他神情专注地在大枝上翻看着可以做插花用的小枝,白润如美玉的指衬着粉艳如胭脂的花,美得十分和谐。
长安目光上抬,看向他的脸。
他这般垂着眸的时候,那眼睑的弧度便飞扬得十分明显了,长而密的睫毛半掩着其下一双在灯光下会折射出细碎光芒的晶眸,看上去真是有种牲畜无害般的纯真。他的眉毛比之钟羡,没有他的浓黑,却形之秀长,于是一者俊朗,一者俊美。他的鼻梁高挺,宽度上较一般男子要略窄一些,多了几分尖锐,却少了几分温厚,这也许也是他的面相给人以薄情之感一大原因。他的唇不是饱满丰厚的那种,却也不是薄如一线的那种薄唇,若不是唇角太过鲜明,这样的唇其实会显得十分软糯秀气。但唇角一鲜明,就如同他的鼻子一般,秀气中带了尖锐的弧度,便很容易让人忽视它软糯的本质了,只有吻过才会知道,其实还是很软糯的。

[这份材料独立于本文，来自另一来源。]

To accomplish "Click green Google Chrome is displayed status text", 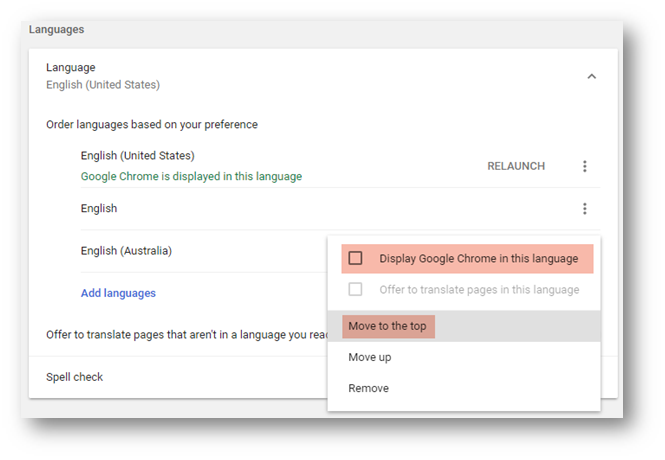I will point(191,176).
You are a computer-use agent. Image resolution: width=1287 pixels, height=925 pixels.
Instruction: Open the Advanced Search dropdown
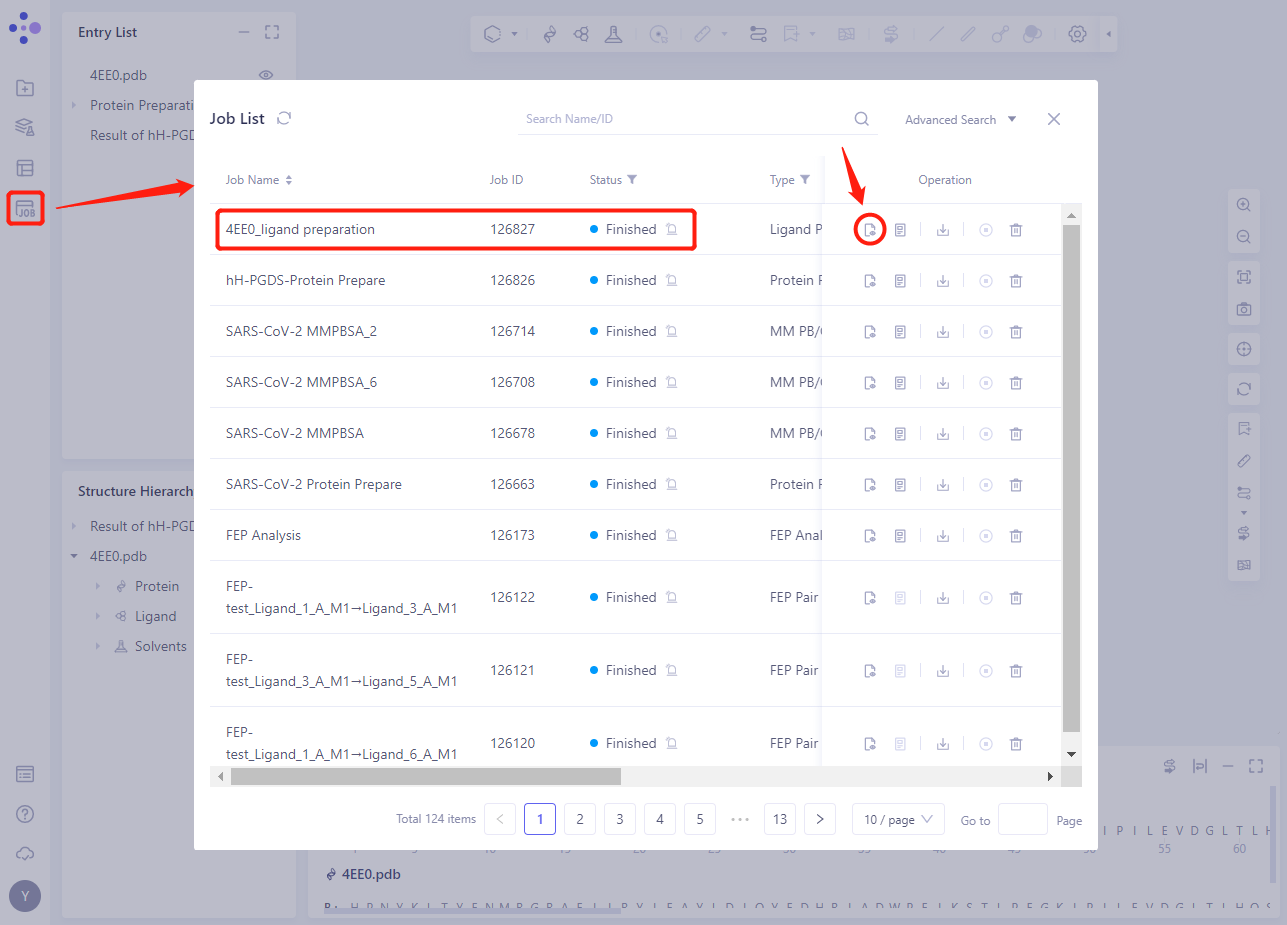click(960, 119)
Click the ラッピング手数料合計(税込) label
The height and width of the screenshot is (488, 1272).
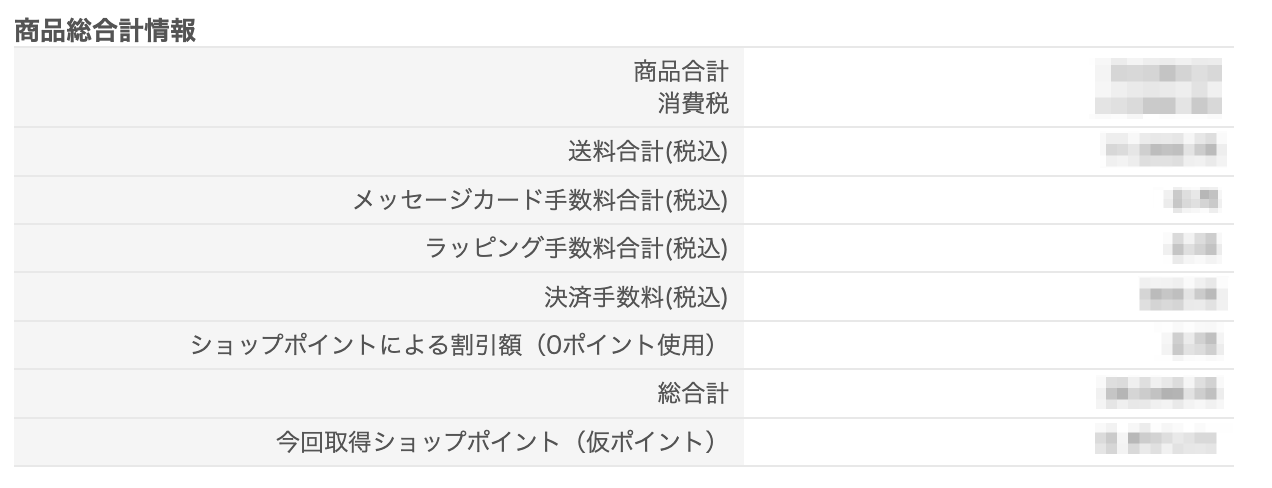click(x=577, y=248)
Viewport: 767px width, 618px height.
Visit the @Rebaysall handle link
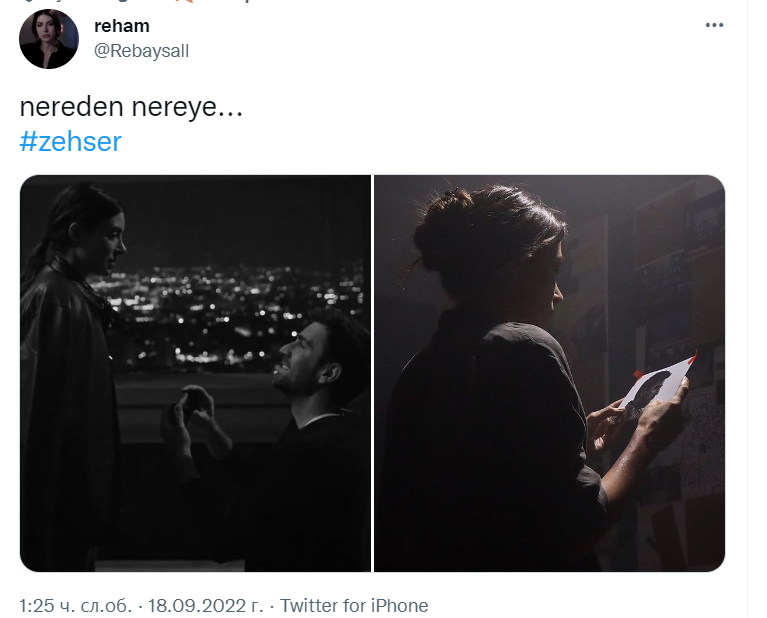pyautogui.click(x=141, y=51)
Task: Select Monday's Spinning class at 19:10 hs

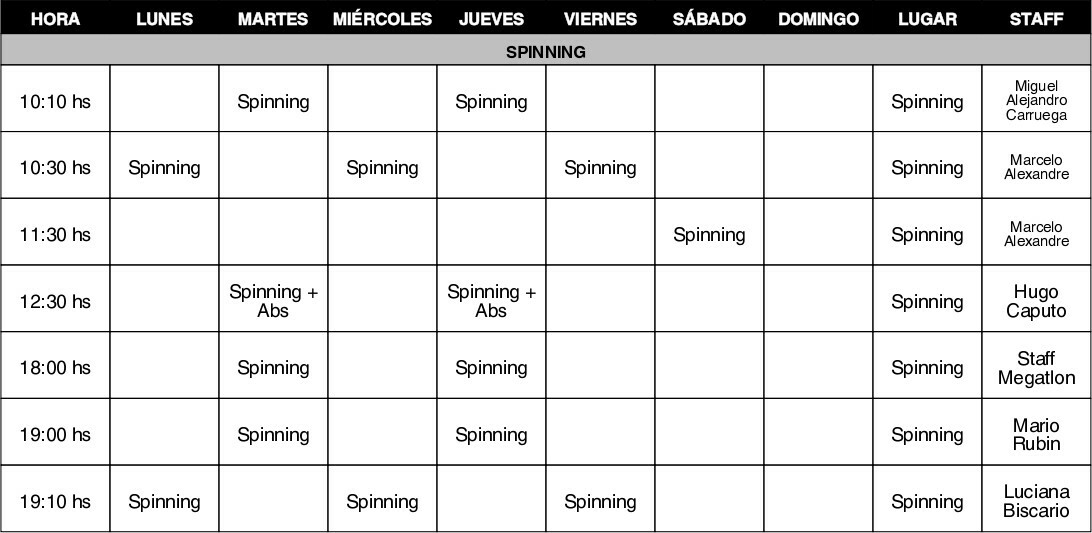Action: (x=164, y=501)
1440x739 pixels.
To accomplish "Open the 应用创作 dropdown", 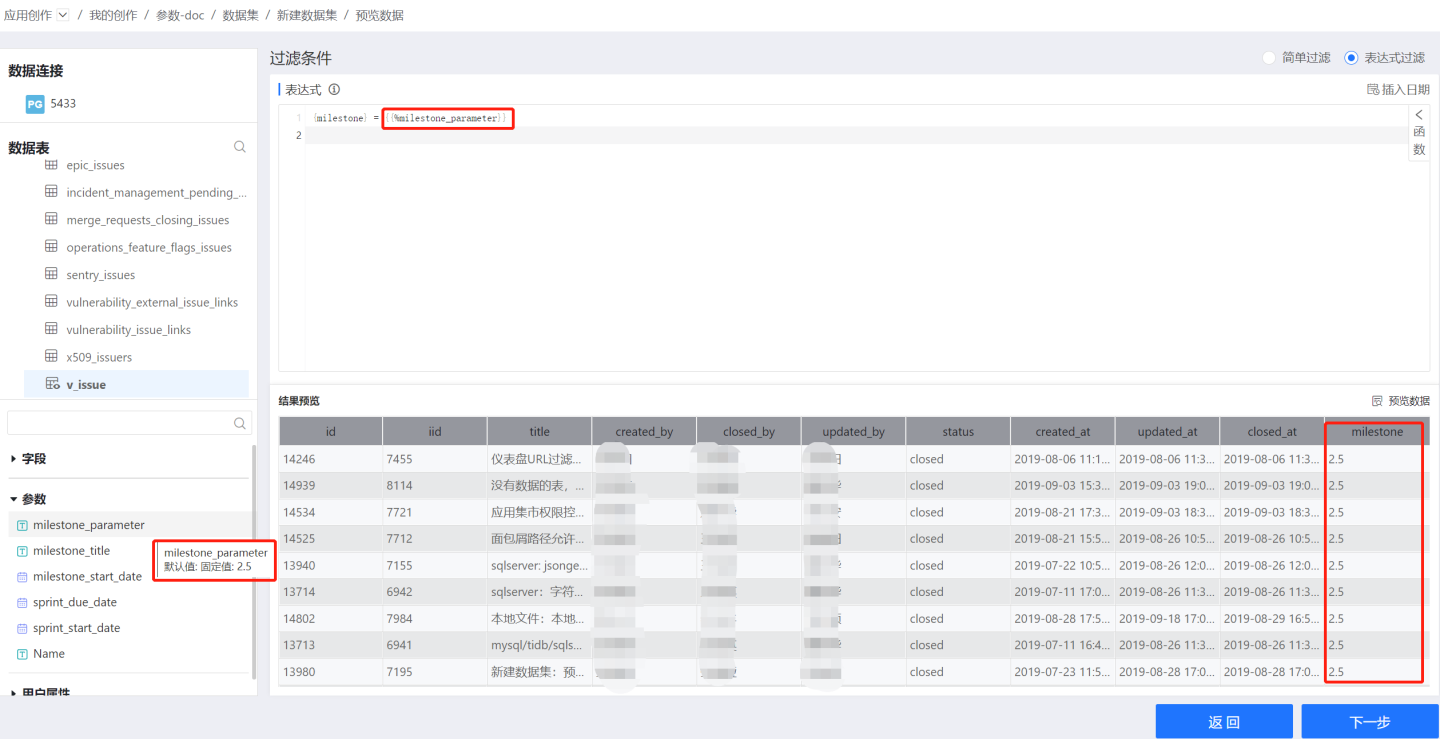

纵长安一向认为自己并非正宗颜狗,也不得不承认,慕容泓的这张脸,真的是不能更美了。再联想起自己在外应酬回来,带了一枝花给他,他洗白白了秀色可餐地在这儿插花,长安心中忽有些走错了片场一般的荒诞滑稽之感,忍不住便弯起唇角笑了一笑。
慕容泓将一枝修剪好的桃花插入瓶中,看她笑得醉眼迷离的,心中微动,问:“傻笑什么?”
长安诚实道:“陛下,你真好看。”
“朕既好看,你为何不要?”
“太好看了,要不起。”
“此话怎讲?”
“怕你以后老了,不好看了,落差太大,我承受不住。”长安笑嘻嘻道。
慕容泓一噎,捡起桌上一枚剪下来的桃花花苞丢她,恼道:“朕老你不老么?还敢嫌弃朕。”
“我自然也会老,但你未必看得到啊。你是一国之君,三年一选秀,我十六岁,你身边都是二八年华的小姑娘,待到我六十岁了,你身边依然都是二八年华的小姑娘。你又看得见谁老呢?”长安道。